══ Seçilmiş bölüm
Kısıtlar Teorisi, üretim hacmine dayalı olarak hesaplanan maliyetlerin gerçek durumu yansıtmadığını savunmaktadır. İşletmenin birincil amacı, kar elde etmektir. Satışlar ve maliyetlerdeki artış/azalış nedeni ile işletmenin karında artış/azalış olacaktır. Kısıtlar Teorisinde finansal tabanlı bir performans ölçümü yapılmaktadır. Performans, satış fiyatı, satış miktarı ve değişken maliyet olarak tanımlanan direkt ilk madde ve malzeme gideri arasındaki ilişkiye dayalı olarak ölçülmektedir.İşletmenin karını artırması için satışlarını artırması, satışlarını artırması için kısıtların işletme üzerindeki olumsuz etkilerinin tanımlanması ve kısıtların etkisini ortadan kaldırması gerekmektedir.Bu bağlamda, kısıtların etkin bir şekilde yönetilmesi gerekmektedir. Sistem olarak işletme bir bütündür ve kendi içinde değişik bileşenlerden oluşur. Sistem ve sistemin bileşenlerinin temel amaç, yani kar elde etme doğrultusunda uyum içinde çalışması gerekmektedir.
Kısıtlar Teorisi, 1970’ li yıllarda üretim ve lojistik konularında karşılaşılan sorunlara çözüm bulmak amacı ile Goldratt ve Cox tarafından geliştirilmiştir. Özellikle, yöneticilerin üretime odaklı olarak karar vermelerini eleştiren Kısıtlar Teorisi (KT) anlayışı, üretim planlamasını en uygun bir şekilde yapmaya odaklanmakta ve yöneticilerin ilgisini stok için üretim yapmak yerine, satışları ve işletmenin karını artırmaya yönlendirmektedir.
Firma kârının artmasında oldukça önemli olan kısıt yönetimi beş aşamada gerçekleşmektedir ve bu sürekli iyileştirme süreci bir döngü biçimindedir. Zira kısıtlar
teorisinin temel savı her sistemin en az bir kısıta sahip olduğudur. Dolayısıyla bir kısıtın belirlenip ortadan kaldırılması sonucu yeni bir kısıt oluşmaktadır ve döngü bu şekilde devam etmektedir. Bu beş aşamalı kısıt yönetim süreci aşamaları aşağıdaki gibidir:
2. KISIT YÖNETİM SÜRECİ AŞAMALARI
Birinci Aşama: Kısıtların Tespit Edilmesi
Üretim faaliyetlerinin uyumlu hale getirilmesi yani üretim sürecinin daha etkin ve akıcı hale getirilmesi için ilk yapılması gereken, üretim ortamındaki kısıtların tanımlanması ve belirlenmesidir. Bir sistemdeki darboğazı bulmak için iki yol vardır; birisi kapasite kaynak profili hazırlamak, diğeri belirli bir firmadaki bilgimizi kullanmak, sistemi incelemek ve yöneticilerle, çalışanlarla konuşmaktır.
════
══ Ham veriler
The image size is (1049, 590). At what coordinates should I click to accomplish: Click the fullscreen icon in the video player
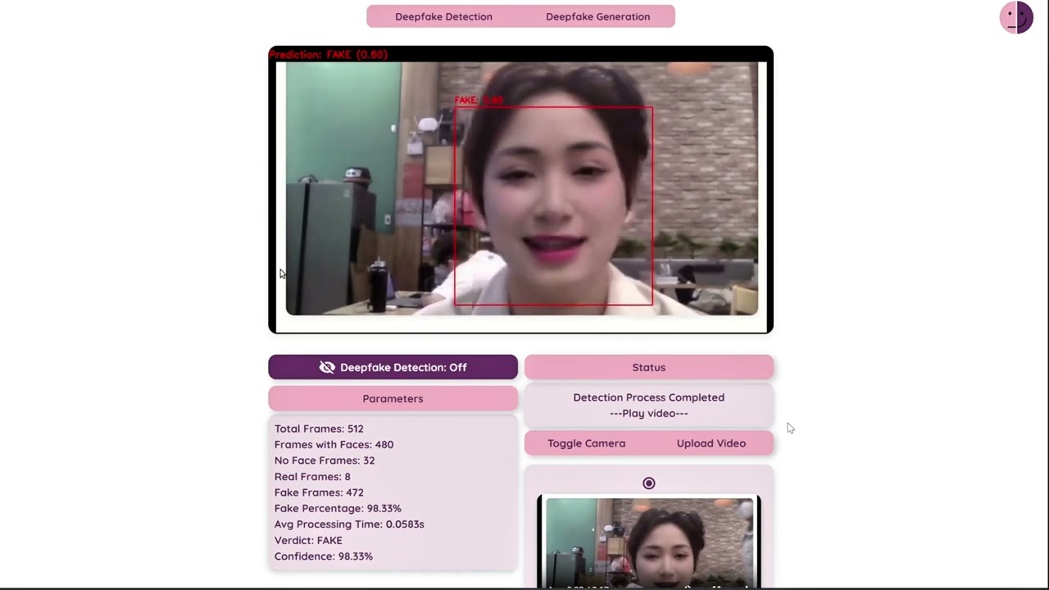coord(746,586)
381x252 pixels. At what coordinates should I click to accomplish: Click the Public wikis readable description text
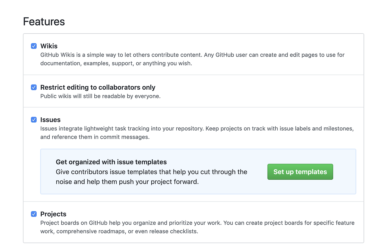point(101,96)
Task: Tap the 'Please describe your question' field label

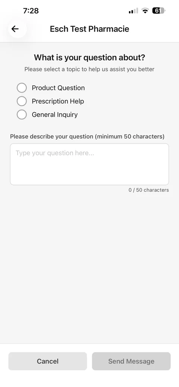Action: coord(87,136)
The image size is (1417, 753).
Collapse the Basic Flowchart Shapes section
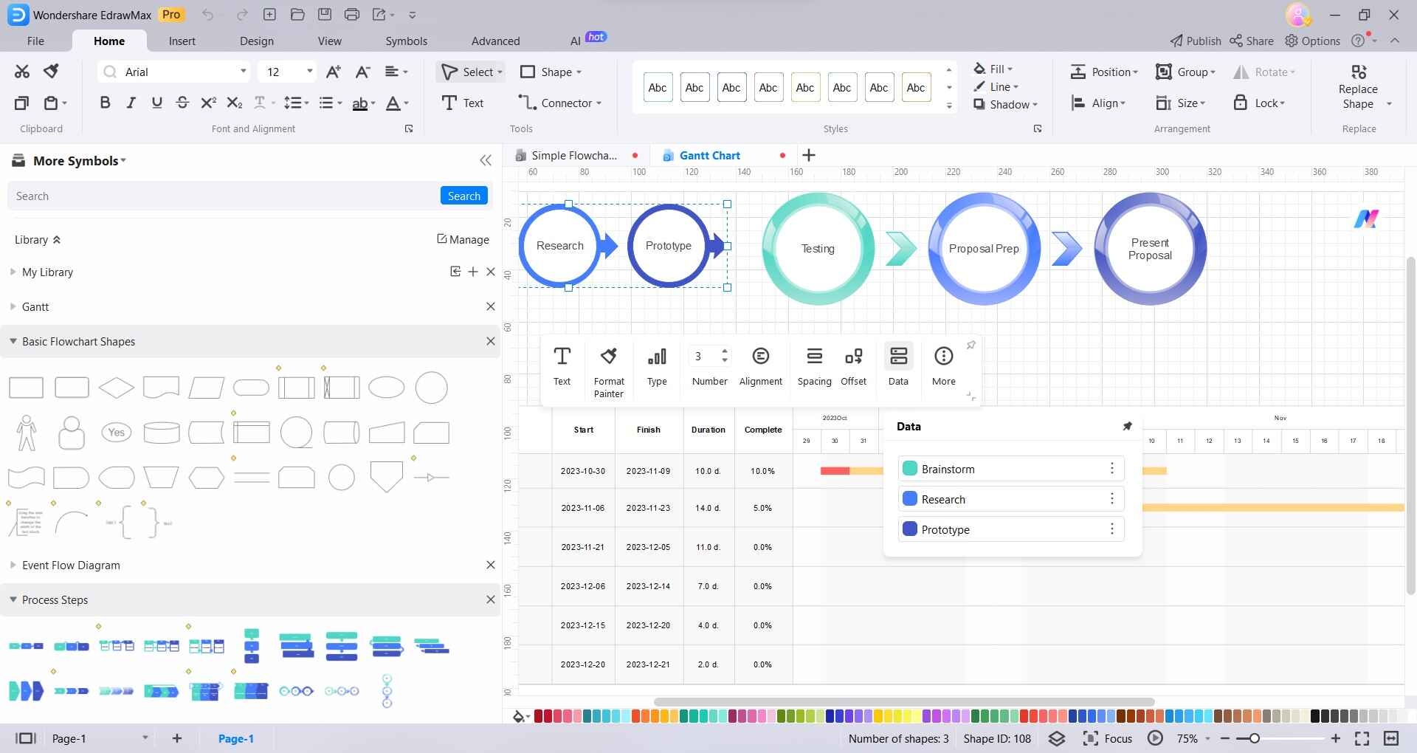tap(12, 341)
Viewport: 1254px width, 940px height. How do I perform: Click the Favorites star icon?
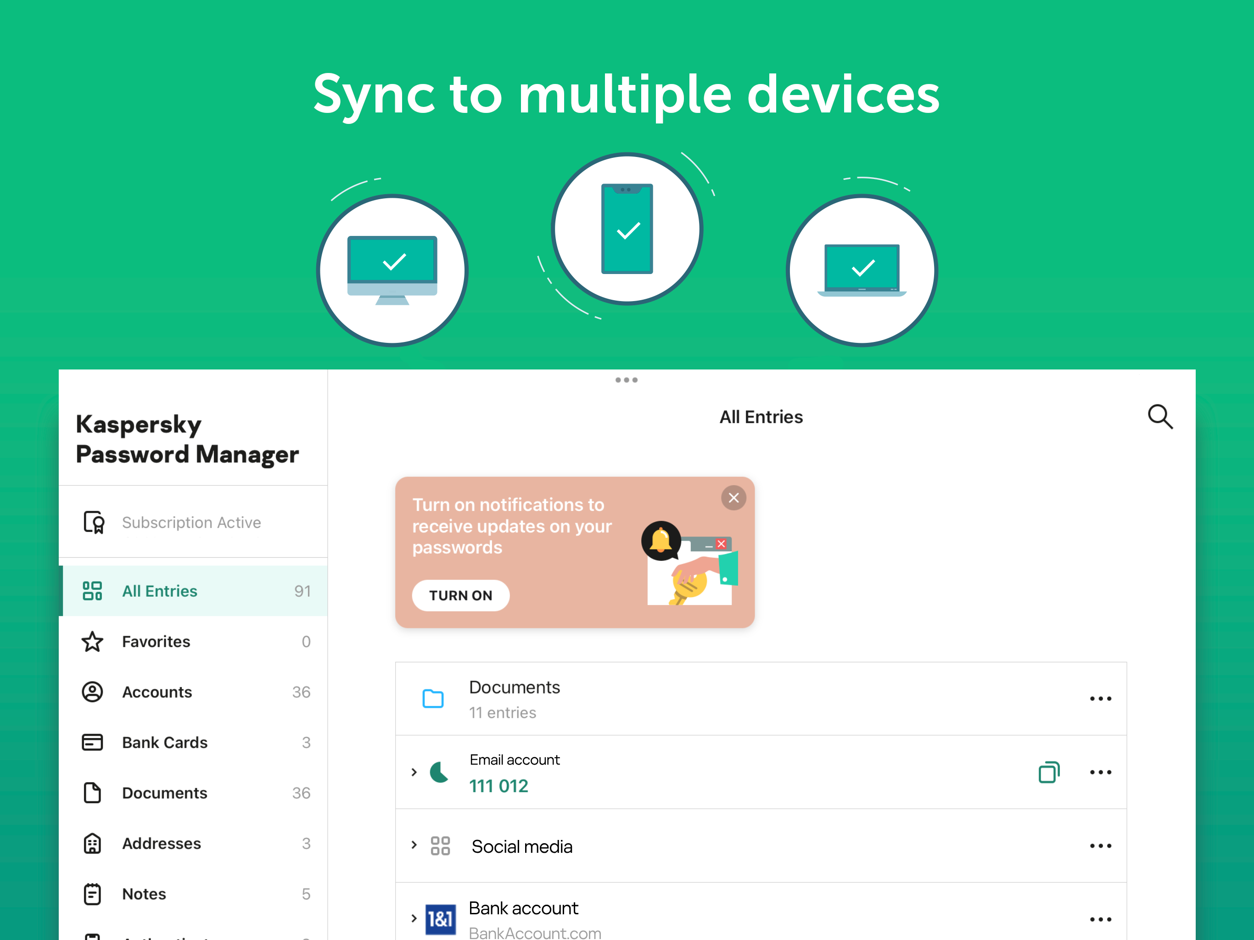tap(92, 642)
════
Çalışma konuları.
**1.** Seçilmiş bölümden "Firma kârının artmasında" ile başlayıp "yöneticilerle, çalışanlarla konuşmaktır." ile biten kısmı olduğu gibi çıkarın.
**2.** Seçilmiş bölüme göre performans hangi unsurlar arasındaki ilişkiye dayanarak ölçülür? Hepsini sıralayın.

Alıştırma cevapları.
**1.**
Firma kârının artmasında oldukça önemli olan kısıt yönetimi beş aşamada gerçekleşmektedir ve bu sürekli iyileştirme süreci bir döngü biçimindedir. Zira kısıtlar
teorisinin temel savı her sistemin en az bir kısıta sahip olduğudur. Dolayısıyla bir kısıtın belirlenip ortadan kaldırılması sonucu yeni bir kısıt oluşmaktadır ve döngü bu şekilde devam etmektedir. Bu beş aşamalı kısıt yönetim süreci aşamaları aşağıdaki gibidir:
2. KISIT YÖNETİM SÜRECİ AŞAMALARI
Birinci Aşama: Kısıtların Tespit Edilmesi
Üretim faaliyetlerinin uyumlu hale getirilmesi yani üretim sürecinin daha etkin ve akıcı hale getirilmesi için ilk yapılması gereken, üretim ortamındaki kısıtların tanımlanması ve belirlenmesidir. Bir sistemdeki darboğazı bulmak için iki yol vardır; birisi kapasite kaynak profili hazırlamak, diğeri belirli bir firmadaki bilgimizi kullanmak, sistemi incelemek ve yöneticilerle, çalışanlarla konuşmaktır.

**2.** Satış fiyatı, satış miktarı ve değişken maliyet olarak tanımlanan direkt ilk madde ve malzeme gideri.